If you’ve never been to Italy, you might be inclined to believe the whole country is very much the same. But you’d be wrong. From the simmering sea shores of the southern coasts to the towering Alpine peaks of the north, where people are more likely to speak German than Italian, the whole country is a rich tapestry of diverse people, customs and foods. In that tradition, Guido Ghisolfi of the Italian company Beta Renewables told attendees of the Advanced Biofuels Leadership Conference (ABLC) that they, too, needed to be diverse in their thinking of biomass for biofuels.

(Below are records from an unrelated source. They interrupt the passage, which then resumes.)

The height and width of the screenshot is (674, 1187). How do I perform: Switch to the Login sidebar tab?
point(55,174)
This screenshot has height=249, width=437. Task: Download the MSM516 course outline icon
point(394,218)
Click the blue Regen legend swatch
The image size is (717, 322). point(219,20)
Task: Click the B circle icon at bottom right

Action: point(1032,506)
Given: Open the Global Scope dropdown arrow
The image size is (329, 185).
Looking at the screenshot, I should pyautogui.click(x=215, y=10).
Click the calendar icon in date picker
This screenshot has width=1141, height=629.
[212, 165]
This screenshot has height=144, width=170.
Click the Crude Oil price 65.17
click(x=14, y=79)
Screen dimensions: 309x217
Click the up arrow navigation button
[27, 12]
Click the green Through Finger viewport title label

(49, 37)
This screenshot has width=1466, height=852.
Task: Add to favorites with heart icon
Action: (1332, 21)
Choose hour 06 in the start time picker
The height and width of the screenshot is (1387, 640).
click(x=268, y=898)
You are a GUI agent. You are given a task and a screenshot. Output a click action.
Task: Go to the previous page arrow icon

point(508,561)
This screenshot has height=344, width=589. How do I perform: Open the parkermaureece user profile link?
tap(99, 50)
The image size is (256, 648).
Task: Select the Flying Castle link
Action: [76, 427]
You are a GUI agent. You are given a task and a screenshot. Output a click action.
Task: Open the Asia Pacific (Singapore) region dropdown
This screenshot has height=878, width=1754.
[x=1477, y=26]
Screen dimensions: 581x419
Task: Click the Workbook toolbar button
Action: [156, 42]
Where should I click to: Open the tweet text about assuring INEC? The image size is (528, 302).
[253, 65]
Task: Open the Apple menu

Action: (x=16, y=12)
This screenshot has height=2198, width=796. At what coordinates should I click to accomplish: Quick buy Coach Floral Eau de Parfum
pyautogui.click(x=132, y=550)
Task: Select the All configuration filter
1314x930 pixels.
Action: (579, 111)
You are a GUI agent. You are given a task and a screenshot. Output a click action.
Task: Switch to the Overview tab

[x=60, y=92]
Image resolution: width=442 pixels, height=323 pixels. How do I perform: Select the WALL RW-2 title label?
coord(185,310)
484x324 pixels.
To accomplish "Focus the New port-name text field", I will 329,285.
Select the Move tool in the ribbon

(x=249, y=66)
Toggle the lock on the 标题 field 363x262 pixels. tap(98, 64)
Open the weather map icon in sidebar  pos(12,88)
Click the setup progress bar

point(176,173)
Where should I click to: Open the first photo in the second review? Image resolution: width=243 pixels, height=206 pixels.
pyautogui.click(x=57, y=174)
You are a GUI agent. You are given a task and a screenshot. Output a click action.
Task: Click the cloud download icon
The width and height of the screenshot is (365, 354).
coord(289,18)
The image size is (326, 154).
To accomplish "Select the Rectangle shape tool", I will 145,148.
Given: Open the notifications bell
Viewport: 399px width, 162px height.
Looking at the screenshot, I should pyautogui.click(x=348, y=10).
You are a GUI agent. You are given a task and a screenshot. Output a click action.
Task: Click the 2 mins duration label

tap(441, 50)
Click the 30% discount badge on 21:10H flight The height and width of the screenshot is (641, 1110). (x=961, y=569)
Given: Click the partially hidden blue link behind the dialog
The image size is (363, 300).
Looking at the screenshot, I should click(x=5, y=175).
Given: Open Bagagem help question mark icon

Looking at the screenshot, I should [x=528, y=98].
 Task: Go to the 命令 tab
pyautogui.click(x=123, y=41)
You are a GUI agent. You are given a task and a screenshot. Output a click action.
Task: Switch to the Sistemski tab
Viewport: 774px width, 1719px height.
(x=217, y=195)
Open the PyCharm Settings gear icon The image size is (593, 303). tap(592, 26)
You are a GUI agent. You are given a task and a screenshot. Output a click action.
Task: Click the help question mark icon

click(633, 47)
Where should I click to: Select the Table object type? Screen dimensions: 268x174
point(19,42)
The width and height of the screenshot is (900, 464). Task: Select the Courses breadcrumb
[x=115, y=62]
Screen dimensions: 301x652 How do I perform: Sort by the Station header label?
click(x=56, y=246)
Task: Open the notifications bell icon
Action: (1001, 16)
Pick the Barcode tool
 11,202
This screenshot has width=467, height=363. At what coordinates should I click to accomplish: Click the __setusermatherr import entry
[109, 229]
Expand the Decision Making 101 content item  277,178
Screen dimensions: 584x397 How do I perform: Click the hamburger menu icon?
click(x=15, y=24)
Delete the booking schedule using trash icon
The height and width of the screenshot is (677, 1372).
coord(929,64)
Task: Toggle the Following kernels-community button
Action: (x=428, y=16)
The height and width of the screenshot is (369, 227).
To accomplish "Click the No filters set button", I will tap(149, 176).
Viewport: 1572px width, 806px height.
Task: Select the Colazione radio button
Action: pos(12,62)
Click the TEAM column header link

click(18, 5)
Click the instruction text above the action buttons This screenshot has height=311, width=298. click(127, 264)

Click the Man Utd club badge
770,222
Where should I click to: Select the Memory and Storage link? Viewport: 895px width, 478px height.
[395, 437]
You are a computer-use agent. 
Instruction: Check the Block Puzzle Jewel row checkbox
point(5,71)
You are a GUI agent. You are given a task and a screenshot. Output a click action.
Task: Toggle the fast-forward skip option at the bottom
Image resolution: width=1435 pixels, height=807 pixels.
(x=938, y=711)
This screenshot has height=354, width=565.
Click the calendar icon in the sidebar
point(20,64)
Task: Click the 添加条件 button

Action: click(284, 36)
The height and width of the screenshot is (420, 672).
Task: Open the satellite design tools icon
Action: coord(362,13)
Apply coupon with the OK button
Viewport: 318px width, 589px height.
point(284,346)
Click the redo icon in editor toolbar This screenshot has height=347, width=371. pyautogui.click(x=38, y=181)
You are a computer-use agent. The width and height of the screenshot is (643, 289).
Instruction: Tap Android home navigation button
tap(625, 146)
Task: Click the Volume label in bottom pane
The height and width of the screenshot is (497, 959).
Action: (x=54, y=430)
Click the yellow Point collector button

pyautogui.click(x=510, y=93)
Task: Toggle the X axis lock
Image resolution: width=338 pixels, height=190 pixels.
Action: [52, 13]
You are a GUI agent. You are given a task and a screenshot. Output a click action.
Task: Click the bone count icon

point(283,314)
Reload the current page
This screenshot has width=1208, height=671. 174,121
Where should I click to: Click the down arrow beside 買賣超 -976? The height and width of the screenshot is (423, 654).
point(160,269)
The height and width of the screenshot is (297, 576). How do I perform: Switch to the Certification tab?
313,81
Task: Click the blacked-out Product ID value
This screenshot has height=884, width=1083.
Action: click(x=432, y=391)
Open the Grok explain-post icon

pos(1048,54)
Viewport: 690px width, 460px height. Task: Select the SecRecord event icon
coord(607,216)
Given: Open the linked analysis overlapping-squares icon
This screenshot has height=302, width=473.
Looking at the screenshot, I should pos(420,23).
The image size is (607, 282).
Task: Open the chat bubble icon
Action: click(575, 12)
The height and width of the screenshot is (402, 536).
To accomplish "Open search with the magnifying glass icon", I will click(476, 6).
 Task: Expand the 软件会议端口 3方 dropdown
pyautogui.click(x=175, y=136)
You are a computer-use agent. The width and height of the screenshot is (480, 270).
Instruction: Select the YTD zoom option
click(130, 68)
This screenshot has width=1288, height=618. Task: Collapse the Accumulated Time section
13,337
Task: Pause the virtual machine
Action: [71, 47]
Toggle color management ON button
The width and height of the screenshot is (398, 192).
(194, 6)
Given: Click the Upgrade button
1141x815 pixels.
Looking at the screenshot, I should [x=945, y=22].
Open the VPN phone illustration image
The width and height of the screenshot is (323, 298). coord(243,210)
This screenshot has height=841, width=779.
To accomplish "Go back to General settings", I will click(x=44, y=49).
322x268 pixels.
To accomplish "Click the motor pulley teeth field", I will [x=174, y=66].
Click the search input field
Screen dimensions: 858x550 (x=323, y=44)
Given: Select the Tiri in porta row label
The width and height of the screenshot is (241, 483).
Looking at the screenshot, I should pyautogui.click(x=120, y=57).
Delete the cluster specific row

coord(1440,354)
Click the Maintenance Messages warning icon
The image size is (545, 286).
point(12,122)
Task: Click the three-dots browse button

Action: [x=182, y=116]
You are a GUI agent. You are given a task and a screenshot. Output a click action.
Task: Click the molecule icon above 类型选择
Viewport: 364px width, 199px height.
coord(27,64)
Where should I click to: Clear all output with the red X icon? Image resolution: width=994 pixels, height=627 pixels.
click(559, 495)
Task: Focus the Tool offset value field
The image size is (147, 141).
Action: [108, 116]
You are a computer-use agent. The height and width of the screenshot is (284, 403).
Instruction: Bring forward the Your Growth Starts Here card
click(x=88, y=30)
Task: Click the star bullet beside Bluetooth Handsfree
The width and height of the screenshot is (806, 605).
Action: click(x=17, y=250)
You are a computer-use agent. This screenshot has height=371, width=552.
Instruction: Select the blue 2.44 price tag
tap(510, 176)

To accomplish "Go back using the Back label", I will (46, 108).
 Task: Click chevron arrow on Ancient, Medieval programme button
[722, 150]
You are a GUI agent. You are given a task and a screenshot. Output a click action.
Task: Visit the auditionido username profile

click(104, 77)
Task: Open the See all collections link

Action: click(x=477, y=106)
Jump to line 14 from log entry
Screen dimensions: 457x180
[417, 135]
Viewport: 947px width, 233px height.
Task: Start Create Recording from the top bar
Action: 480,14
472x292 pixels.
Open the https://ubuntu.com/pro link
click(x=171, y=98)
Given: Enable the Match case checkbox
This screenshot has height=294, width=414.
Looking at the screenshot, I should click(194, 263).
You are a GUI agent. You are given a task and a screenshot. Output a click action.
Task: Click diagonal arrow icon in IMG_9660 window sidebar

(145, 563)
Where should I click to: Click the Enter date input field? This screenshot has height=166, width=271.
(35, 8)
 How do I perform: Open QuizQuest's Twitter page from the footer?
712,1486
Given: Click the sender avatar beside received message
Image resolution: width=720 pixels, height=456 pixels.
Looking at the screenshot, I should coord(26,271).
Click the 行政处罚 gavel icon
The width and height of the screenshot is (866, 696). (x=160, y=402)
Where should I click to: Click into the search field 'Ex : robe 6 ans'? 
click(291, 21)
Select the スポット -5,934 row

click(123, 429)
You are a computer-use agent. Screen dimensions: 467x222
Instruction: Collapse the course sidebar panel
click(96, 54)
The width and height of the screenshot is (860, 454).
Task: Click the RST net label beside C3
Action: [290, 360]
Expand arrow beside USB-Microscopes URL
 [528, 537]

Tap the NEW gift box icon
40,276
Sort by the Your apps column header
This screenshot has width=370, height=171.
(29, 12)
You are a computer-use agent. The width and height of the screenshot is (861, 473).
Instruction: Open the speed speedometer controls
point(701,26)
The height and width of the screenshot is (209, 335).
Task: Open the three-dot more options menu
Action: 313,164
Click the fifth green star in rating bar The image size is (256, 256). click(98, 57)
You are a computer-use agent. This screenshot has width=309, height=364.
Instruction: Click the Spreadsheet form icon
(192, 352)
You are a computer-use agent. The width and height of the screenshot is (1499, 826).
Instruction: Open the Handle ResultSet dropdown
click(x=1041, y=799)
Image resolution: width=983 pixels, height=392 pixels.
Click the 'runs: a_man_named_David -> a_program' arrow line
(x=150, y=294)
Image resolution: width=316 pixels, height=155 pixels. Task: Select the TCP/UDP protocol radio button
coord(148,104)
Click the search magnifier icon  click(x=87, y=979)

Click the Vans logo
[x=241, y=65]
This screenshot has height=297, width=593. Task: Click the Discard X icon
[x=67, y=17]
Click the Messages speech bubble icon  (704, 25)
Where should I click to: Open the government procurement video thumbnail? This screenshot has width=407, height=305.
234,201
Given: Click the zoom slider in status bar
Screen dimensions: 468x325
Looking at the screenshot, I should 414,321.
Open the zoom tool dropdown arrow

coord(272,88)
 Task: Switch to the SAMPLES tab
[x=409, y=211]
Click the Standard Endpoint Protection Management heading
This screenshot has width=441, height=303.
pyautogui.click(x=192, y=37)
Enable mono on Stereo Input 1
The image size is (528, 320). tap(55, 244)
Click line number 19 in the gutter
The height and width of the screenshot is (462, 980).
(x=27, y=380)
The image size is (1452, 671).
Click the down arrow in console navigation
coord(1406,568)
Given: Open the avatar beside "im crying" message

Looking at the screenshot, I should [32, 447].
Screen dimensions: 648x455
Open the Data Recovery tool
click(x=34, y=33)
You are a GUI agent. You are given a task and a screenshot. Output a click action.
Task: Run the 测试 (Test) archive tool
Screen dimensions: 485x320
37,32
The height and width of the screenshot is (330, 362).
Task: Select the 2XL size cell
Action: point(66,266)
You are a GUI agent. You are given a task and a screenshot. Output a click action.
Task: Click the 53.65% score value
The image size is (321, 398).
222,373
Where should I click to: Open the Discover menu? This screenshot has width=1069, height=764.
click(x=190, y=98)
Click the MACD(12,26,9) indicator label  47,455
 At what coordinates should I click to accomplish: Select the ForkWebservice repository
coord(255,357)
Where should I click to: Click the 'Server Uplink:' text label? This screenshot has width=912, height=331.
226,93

“It’s quite important that the [refineries] be biomass agnostic – they can take several different types of biomass without changing the hardware,” he says, adding that no matter where you are in the world, biomass is seasonal by definition, and those who want to convert the various types into fuels need to be able to change to stay in business year-round. But he admits that currently there is not one system that converts the divergent forms of biomass, whether it’s corn stover or wheat straw or even what’s left over when you press olives, into biofuels. And the technical solution might be simpler than people think.
“So far, people have not focused on the advantage of having a multi-feedstock plant. I’m pretty sure the new technologies coming up in the next few years will be able to handle many more types of biomass,” especially when the costs drive that need.
Guido says you want to bring technology to the territory so you can use all the various biomass feedstocks that an area might have. He adds that biofuels producers need to be flexible as well … and spend less time complaining.
“Instead of complaining and wailing about the RFS, we have to deliver competitive fuel that people will but because it is cheaper and not because it is green.”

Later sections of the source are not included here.